SÃO PAULO, SP (FOLHAPRESS) - Organizações conservadoras vêm tendo discussões frequentes com representantes do governo federal sobre políticas para o cinema, da Lei do Audiovisual à composição do conselho do setor.

Um dos grupos mais atuantes reúne ativistas envolvidos com a organização da Cúpula Conservadora das Américas.

A tal cúpula foi criada como uma alternativa de direita para o Foro de São Paulo, reunião de partidos de esquerda.

Sua primeira edição aconteceu em dezembro do ano passado em Foz do Iguaçu, no Paraná, e teve como um de seus principais proponentes o deputado federal Eduardo Bolsonaro, do PSL paulista, filho do presidente Jair Bolsonaro.

Em junho, membros da organização da Cúpula se reuniram com o ministro da Cidadania, Osmar Terra, cuja pasta agregou a área de cultura. Também participaram representantes do Brasil 2100, que reúne empresários e pesquisadores conservadores.

Segundo a assessoria do ministério, entre os temas discutidos na reunião estiveram a Lei do Audiovisual e a necessidade de se promover filmes que destaquem símbolos nacionais e valores conservadores, como patriotismo e preservação da família.

Pela Cúpula, participaram da reunião a consultora em comércio exterior Katiane Gouvêa, o médico Luciano Azevedo, da Marinha, o produtor e roteirista Fábio Cavaleiro, o maestro Dante Mantovani e o curador Romildo Silva, entre outros membros.

Do lado do governo, além de Terra, participou José Paulo Soares Martins, secretário de Fomento e Incentivo à Cultura.

Em 28 de agosto, houve nova reunião de integrantes da Cúpula, dessa vez na Casa Civil.

Segundo o relato de um participante, um tema discutido foi como transformar os filmes brasileiros em produtos de exportação mais bem-sucedidos.

Uma conclusão a que chegaram foi que temas polêmicos, como drogas e questões de gênero, afugentam público e reduzem o apelo comercial de filmes, por não poderem ser classificados como de censura livre.

Por isso, na visão deles, esses temas deveriam ser evitados em produções incentivadas com recursos públicos.

Também nessa reunião foi debatida a importância de haver um representante da equipe econômica no Conselho Superior de Cinema, instância responsável por formular e implementar políticas para o setor.

Isso seria fundamental para ajudar a traçar estratégias de venda das produções para o mercado externo.

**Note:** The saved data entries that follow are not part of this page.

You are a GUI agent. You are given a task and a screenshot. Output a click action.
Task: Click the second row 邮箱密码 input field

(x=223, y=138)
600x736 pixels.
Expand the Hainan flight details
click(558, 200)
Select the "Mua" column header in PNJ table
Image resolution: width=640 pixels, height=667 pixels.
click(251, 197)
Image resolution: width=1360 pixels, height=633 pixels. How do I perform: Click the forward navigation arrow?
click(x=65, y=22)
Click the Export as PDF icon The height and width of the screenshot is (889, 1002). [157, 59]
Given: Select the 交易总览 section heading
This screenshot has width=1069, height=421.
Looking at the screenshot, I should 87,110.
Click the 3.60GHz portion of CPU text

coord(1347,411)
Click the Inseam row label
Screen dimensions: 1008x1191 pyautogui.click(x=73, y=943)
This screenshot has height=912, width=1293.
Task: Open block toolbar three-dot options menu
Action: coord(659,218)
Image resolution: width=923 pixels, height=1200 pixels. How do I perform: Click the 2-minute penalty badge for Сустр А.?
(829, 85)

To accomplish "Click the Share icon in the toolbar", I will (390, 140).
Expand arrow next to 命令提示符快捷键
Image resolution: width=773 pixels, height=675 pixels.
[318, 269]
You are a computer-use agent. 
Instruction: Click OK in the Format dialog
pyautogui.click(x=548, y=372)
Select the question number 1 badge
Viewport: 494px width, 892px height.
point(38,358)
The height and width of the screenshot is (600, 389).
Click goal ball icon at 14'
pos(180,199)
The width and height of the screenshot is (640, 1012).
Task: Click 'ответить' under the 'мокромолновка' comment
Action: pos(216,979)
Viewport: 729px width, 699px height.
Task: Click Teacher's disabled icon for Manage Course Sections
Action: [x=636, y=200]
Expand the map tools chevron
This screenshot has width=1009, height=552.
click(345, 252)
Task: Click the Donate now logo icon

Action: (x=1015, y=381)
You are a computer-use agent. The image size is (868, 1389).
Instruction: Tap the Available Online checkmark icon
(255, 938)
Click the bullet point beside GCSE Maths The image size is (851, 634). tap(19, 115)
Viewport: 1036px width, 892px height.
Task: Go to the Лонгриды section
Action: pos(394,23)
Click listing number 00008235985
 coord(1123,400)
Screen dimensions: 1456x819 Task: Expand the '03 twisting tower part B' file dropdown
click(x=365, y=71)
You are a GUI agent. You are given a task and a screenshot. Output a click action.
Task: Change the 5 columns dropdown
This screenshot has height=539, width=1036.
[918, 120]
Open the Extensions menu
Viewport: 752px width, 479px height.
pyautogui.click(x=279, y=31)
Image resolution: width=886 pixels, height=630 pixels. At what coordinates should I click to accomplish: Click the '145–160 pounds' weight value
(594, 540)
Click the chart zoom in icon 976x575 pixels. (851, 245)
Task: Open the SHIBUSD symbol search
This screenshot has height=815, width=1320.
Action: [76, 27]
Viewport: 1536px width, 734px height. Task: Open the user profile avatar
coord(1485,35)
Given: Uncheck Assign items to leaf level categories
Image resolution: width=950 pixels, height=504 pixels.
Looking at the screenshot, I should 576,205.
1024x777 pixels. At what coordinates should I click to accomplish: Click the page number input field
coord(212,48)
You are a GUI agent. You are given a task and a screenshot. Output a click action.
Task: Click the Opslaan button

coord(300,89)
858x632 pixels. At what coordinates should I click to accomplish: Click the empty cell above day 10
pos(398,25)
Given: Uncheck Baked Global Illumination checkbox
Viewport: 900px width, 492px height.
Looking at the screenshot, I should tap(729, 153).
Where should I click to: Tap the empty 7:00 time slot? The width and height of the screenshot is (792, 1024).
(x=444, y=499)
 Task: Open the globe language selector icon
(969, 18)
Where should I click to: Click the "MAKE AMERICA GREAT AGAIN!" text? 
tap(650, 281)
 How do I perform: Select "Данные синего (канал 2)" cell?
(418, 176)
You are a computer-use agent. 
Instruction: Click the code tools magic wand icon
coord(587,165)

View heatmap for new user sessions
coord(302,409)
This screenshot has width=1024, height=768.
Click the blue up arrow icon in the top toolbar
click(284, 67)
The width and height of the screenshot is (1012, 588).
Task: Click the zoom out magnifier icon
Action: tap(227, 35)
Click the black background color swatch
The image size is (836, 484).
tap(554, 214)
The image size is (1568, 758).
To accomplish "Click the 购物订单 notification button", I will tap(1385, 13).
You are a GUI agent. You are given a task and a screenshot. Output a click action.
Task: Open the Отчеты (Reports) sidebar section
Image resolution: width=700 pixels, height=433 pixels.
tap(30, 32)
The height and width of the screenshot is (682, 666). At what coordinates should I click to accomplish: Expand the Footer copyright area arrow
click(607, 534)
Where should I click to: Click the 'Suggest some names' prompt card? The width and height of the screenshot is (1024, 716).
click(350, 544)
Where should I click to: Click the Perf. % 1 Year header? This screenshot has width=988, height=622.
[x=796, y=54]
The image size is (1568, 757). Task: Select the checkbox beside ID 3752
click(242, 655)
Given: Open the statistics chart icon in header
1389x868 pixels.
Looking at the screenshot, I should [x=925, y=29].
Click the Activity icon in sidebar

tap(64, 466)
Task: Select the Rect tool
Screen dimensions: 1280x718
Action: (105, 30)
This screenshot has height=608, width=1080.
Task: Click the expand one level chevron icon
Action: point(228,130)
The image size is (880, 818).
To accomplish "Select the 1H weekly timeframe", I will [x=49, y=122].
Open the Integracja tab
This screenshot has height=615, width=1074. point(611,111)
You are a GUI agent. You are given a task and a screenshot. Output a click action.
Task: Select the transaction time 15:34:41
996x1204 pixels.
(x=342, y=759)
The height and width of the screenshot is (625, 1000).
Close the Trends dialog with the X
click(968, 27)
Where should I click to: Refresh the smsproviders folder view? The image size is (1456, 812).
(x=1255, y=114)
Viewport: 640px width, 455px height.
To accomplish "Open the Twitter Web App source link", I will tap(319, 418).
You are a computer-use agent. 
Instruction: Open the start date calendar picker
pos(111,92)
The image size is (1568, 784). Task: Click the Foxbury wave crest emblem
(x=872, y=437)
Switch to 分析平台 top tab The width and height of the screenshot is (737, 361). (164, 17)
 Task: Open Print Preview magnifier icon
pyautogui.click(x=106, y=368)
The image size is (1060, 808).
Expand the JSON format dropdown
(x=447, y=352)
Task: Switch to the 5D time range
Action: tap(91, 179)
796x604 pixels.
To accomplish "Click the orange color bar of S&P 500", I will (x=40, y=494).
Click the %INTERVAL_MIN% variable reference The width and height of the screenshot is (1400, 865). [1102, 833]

No dia seguinte, um decreto do governo incluiu um representante do Ministério da Economia no conselho, restabelecendo uma prática que já ocorreu no passado.

Essa alteração no órgão consultivo não foi a primeira feita por Bolsonaro desde que assumiu o Alvorada.

Em julho, outro decreto já havia transferido o Conselho Superior de Cinema do Ministério da Cidadania para a Casa Civil. Seria uma forma de aumentar o controle do Planalto sobre o órgão.

Em mais de uma ocasião, Bolsonaro já expressou contrariedade com produções financiadas por recursos públicos que tenham temáticas como sexo e drogas.

Lembrou como principal exemplo o filme "Bruna Surfistinha", de 2011, que conta a história de uma ex-garota de programa e tem Deborah Secco no papel principal.

Ao todo, o conselho tem representantes de oito ministérios, mais três do setor audiovisual e dois da sociedade civil.

Procurados, os ministérios da Casa Civil, Cidadania e Economia não se manifestaram.